I'm animating a convergence process that I'm simulating in an IPython 3.1 notebook. I'm visualizing the scatter plot result in a matplotlib animation, which I'm writing out to an animated gif via ImageMagick. There are 3000 frames, each with about 5000 points.
I'm not sure exactly how matplotlib creates these animation files, but it appears to cache up a bunch of frames and then write them out all together-- when I look at the CPU usage, it's dominated by python in the beginning and then by convert at the end.
Writing out the gif is happening exceedingly slowly. It's taking more than an hour to write out a 70MB file to an SSD on a modern MacBook Pro. 'convert' is taking the equivalent of 90% of one core on an 4 (8 hyperthread) core machine.
It takes about 15 minutes to write the first 65MB, and over 2 hours to write the last 5MB.
I think the interesting bits of the code follow-- if there's something else that would be helpful, let me know.
def updateAnim(i,cg,scat,mags):
if mags[i]==0: return scat,
cg.convergeStep(mags[i])
scat.set_offsets(cg._chrgs[::2,0:2])
return scat,
fig=plt.figure(figsize=(6,10))
plt.axis('equal')
plt.xlim(-1.2,1.2);plt.ylim(-1,3)
c=np.where(co._chrgs[::2,3]>0,'blue','red')

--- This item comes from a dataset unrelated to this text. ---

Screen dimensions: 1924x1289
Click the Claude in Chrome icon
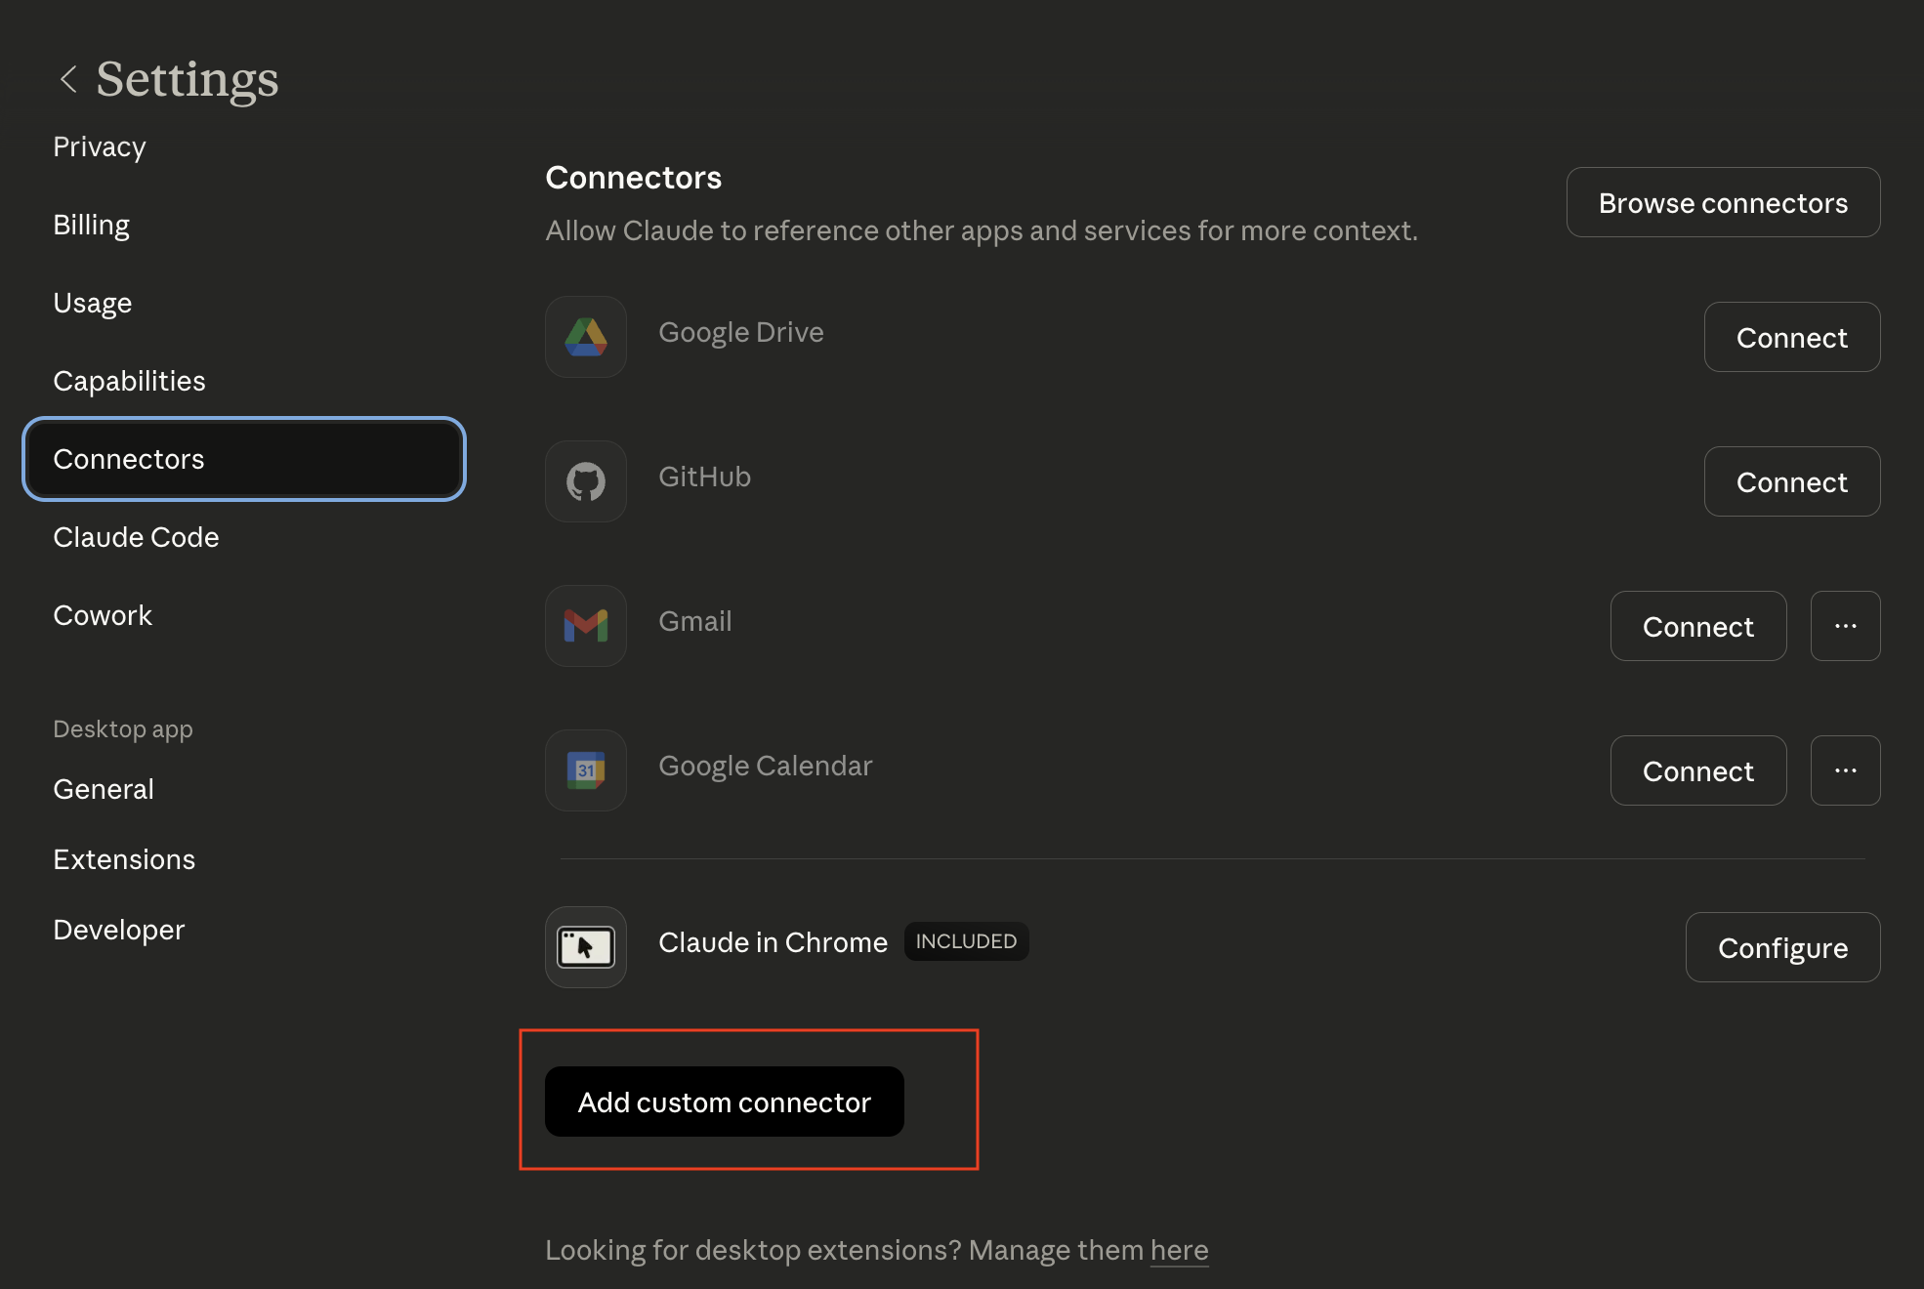[x=585, y=946]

scat=plt.scatter(co._chrgs[::2,0],co._chrgs[::2,1],s=4,color=c,marker='o',alpha=0.25);
ani=animation.FuncAnimation(fig,updateAnim,frames=mags.size,fargs=(co,scat,mags),blit=True);
ani.save('Files/Capacitance/SpherePlateAnimation.gif',writer='imagemagick',fps=30);
Any idea what the bottleneck might be or how I might speed it up? I'd prefer the write out time be small compared to simulation time.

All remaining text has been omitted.